Flingin' in the Rain
   Posted by Brent Postal

Eager trout await those who don't mind getting wet.

You're fishing your favorite stream, completely focused on the rise-form ahead of you, when rain literally dampens your spirit and sends you into a frustrated funk. Do you pack it in or adapt to the situation? Personally, I choose the latter every time. Precipitation creates interesting predicaments for fly anglers, but it is not a deal breaker and you can catch foul-weather fish no matter how wet you are.

First Drops
At the first sight of rain, do not immediately clip off your dry fly. Patience in your fly selection is important. Most anglers abruptly switch to a subsurface imitation, but you'll be surprised at how many trout begin to look up after the rain starts.

Rainbow Trout In this stage of the shower, even though a hatch or spinner fall will continue until the rain increases, I invariably reach for my terrestrials box. Many hoppers, crickets, beetles, and ants meet their demise in a rainstorm. They lose their footholds on leaves and trees, and those on the ground are often helplessly washed into the trout's domain. Terrestrials vary from creek to creek, so be sure to have a good selection covering different sizes and colors.

During the first drops of rain, you should still be targeting the traditional fish-holding features—seams, eddies, and bends. Don't pass up weedy banks or brushy areas, as insects are most likely entering the stream there. An opportunistic trout might move to one of these spots, but most will stay put, especially if the rain is minimal.

Fly-fishing in the early stages of a rainstorm is a great time for experimentation. The disturbed surface of the water means that you can get away with sloppy casts, awkward wading, and creeping a little too close to your quarry. Plus, you can exploit the distorted vision of the trout and use a heavier leader and tippet.

On the Rise
With rain comes turbidity and an increase in flow, as well as temperature changes. Depending on the season, precipitation can either increase or decrease the stream's temperature, which can have both positive and negative effects on the trout, depending on which situation is occurring. A rare rain in the middle of winter will heat up the water, and arouse all types of activity. A cold summer shower, however, will probably do the opposite. For our purposes, we'll assume the rain has had a negligible influence on the temperature of the water.



Your dry fly pattern simply will not stay afloat when it's being pummeled by raindrops. When the fly gets forced underwater, keep it there, as this is exactly what's happening to the naturals. Remember, you're trying to imitate an insect that has drowned. If you see a fish reject the drowned presentation, impart a little movement to the fly to imitate a struggling bug.

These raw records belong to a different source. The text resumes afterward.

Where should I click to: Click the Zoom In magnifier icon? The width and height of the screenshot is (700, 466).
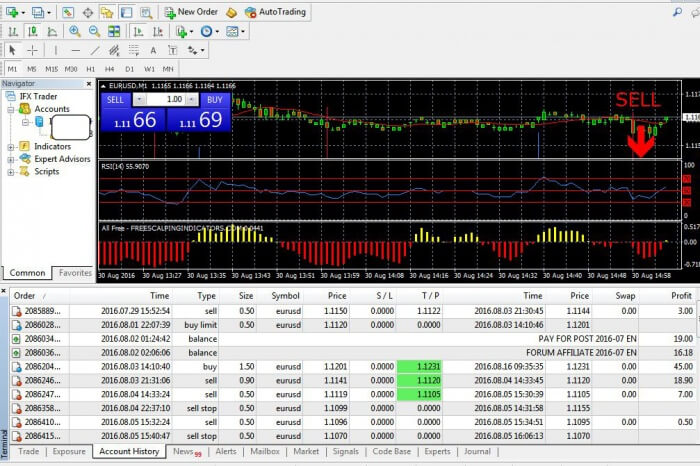pos(75,31)
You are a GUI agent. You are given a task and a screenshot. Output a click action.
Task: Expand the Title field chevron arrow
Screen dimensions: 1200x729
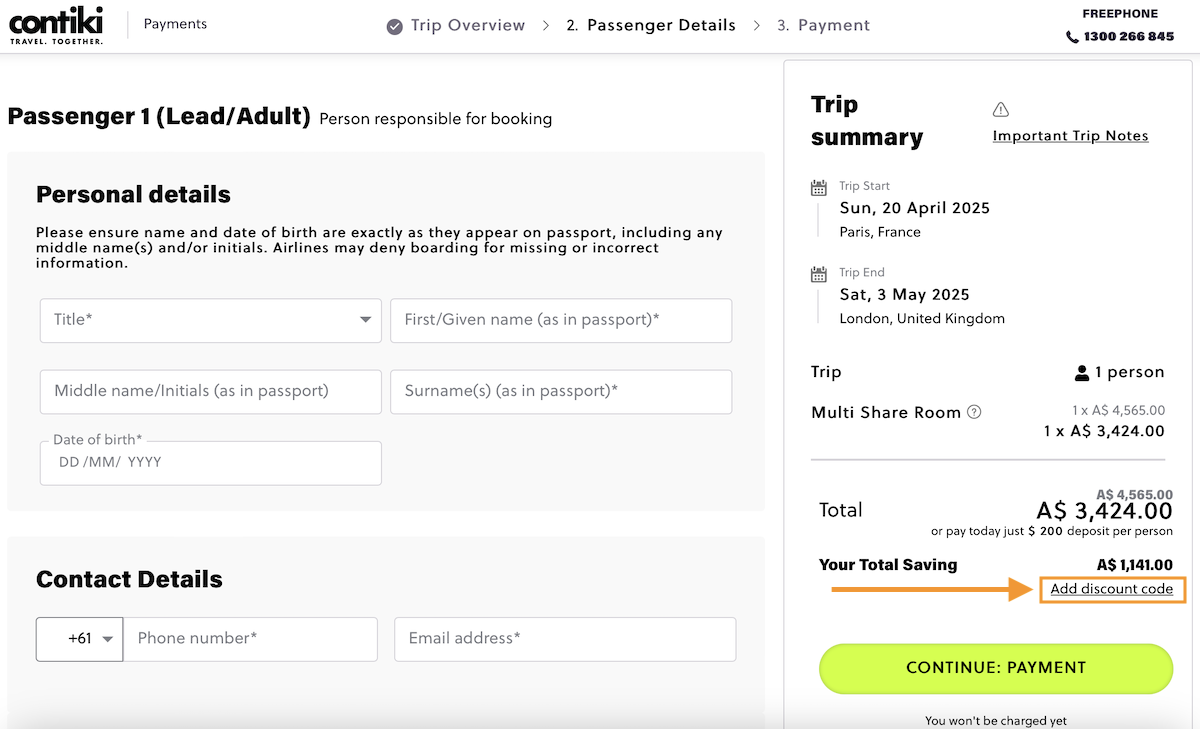pyautogui.click(x=367, y=321)
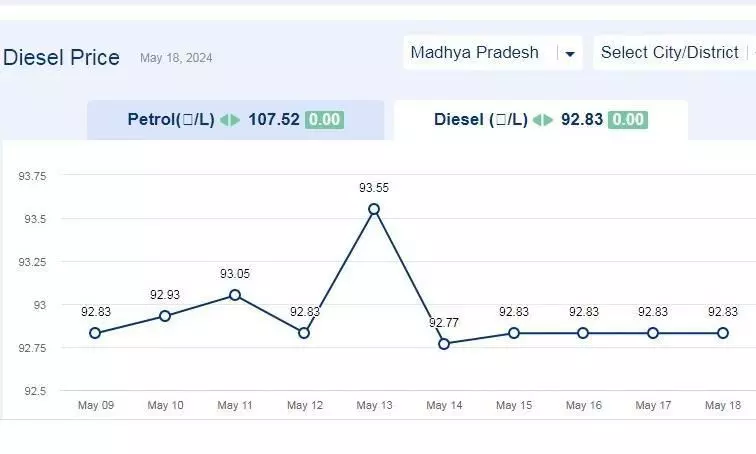This screenshot has height=454, width=756.
Task: Click the May 14 lowest data point
Action: pos(444,344)
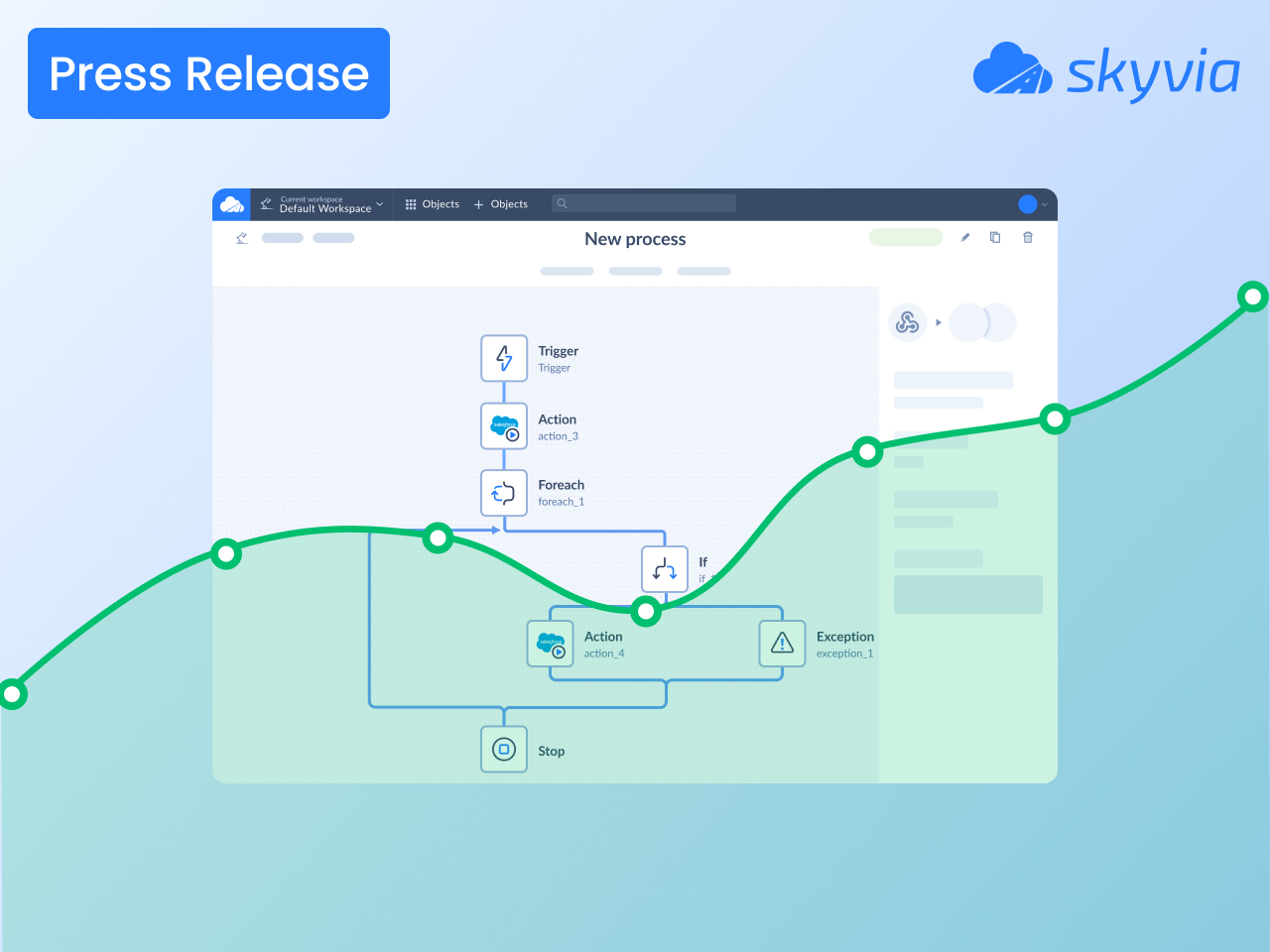The height and width of the screenshot is (952, 1270).
Task: Click the search field in the header
Action: (643, 202)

At this point, if you're not having consistent success with a dry, add a dropper to your rig. Nothing fancy: I prefer bead-head versions of classics such as the Hare's Ear Nymph, Prince Nymph, and Pheasant Tail Nymph. Ideally, you want the dry just under the surface and the nymph drifting just above the bottom. The nymph will appeal to those trout that are put off by the surface confusion the rain brings.

Soaked and Swollen
Once the water becomes truly murky, tie on a double-nymph setup and look for deep water near cover, such as sunken logs and bridge structure. Also target deep eddies and other calm water areas where the bottom is not visible. I'll usually trail a classic bead-head behind something with a little more pizzazz, such as a big stone-fly or burrower-mayfly imitation.

Try fishing your nymph rigs on a slight downstream swing in the rain, conveying as little actual movement to the imitations as possible. This method allows you to control where they drift, and you can feel the slightest movement of the line with your line hand. Be prepared to lose a fly or two with this technique as you probe the depths of the water column. If all else fails, bring on the Woolly Buggers— a bulky black pattern offers a good silhouette underwater.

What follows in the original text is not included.